When the age-based condition breaches the user-defined age value, the associated health actions are executed. This restart cleans out all cached and memory acquired data. If you select age-based condition policy, you must define the age criteria. The age-based condition is supported for all server types.
The excessive request timeout condition policy tracks the memory that is used for request timeouts. When the percentage of timeouts exceeds the breach of condition, the associated health actions are executed. If you select the excessive request timeout condition, you must set the memory used percentage threshold. The excessive request timeout condition is supported for all server types.
Restriction: The excessive request timeout condition does not apply to Java Message Service (JMS) and Internet Inter-ORB Protocol (IIOP) traffic.
The excessive response time condition policy tracks the requests and the amount of time they take to complete. When you select the excessive response time policy, you must define the response time threshold. If in a specific time interval, the average response time for the requests exceeds the threshold value, the health policy is triggered. The excessive response time condition is supported for all server types.

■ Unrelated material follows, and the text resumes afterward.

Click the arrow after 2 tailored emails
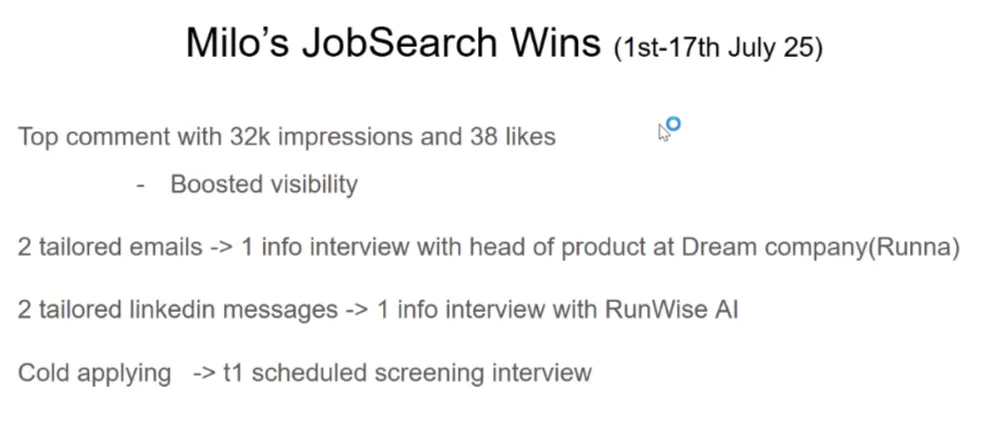 221,248
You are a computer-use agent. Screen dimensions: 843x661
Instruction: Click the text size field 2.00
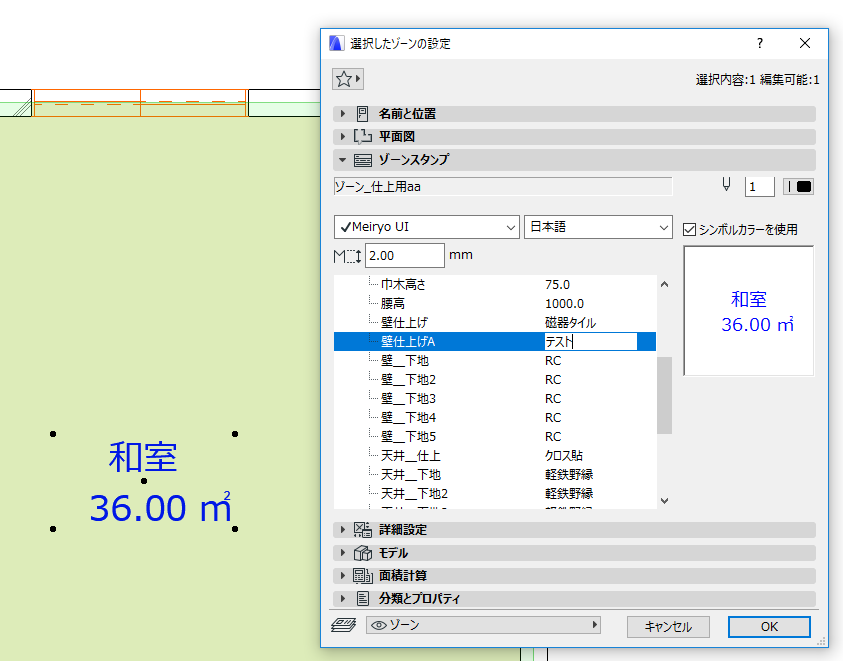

The memory condition: excessive memory usage policy tracks the memory usage for a member. When the memory usage exceeds a percentage of the heap size for a specified time, the health actions are executed. If you select the excessive memory usage policy, you must define the memory used and the time-over-memory threshold. The excessive memory usage condition is supported only on application servers on nodes that run WebSphere® Application Server or WebSphere Application Server Community Edition. You cannot define the excessive memory usage condition for other middleware server types.
The memory condition: memory leak policy tracks consistent downward trends in free memory that is available to a server in the Java heap. The detection level setting determines when these trends are detected. If you select the memory condition: memory leak policy, you must define a detection level. The slower detection level setting requires the most historical data. The normal and faster detection level settings require the same amount of historical data, but the faster setting allows analysis before the Java heap expanded to its maximum configured size. This provides earlier detection capability, but is also more prone to false positives. When this condition is breached, the health actions are executed. The memory leak condition is not supported for other middleware server types.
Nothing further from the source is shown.